## EXERCISE REQUIREMENTS
Return all the entries below exactly, except for the images they hold.

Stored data
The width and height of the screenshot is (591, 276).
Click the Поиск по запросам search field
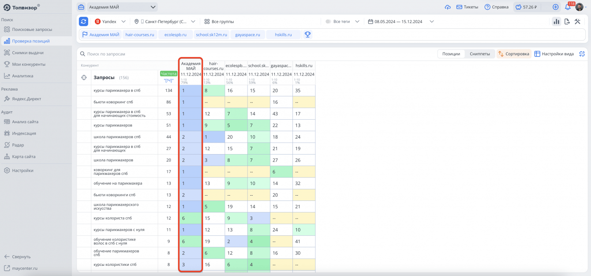pos(132,54)
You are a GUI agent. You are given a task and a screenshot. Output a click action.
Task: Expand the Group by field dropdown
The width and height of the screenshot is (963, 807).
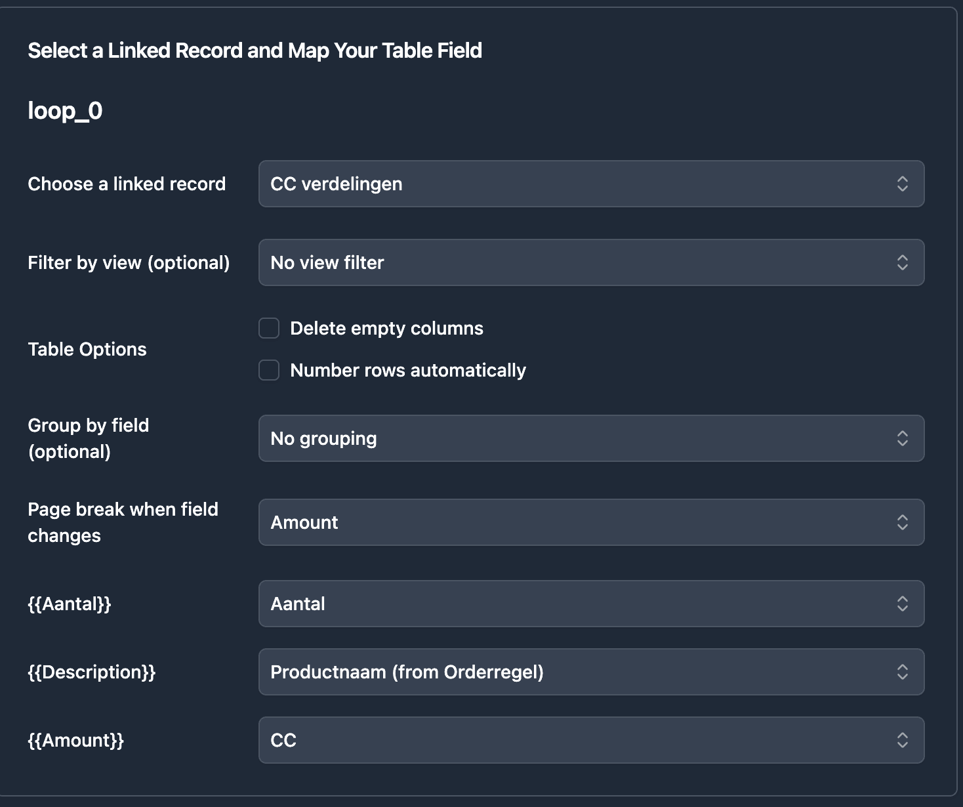click(x=590, y=438)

## SOLUTION
The width and height of the screenshot is (591, 276).
Click the Поиск по запросам search field
pos(132,54)
You are a GUI agent. You are given a task and a screenshot. Output a click action.
Task: Expand the Group by field dropdown
The width and height of the screenshot is (963, 807).
click(x=590, y=438)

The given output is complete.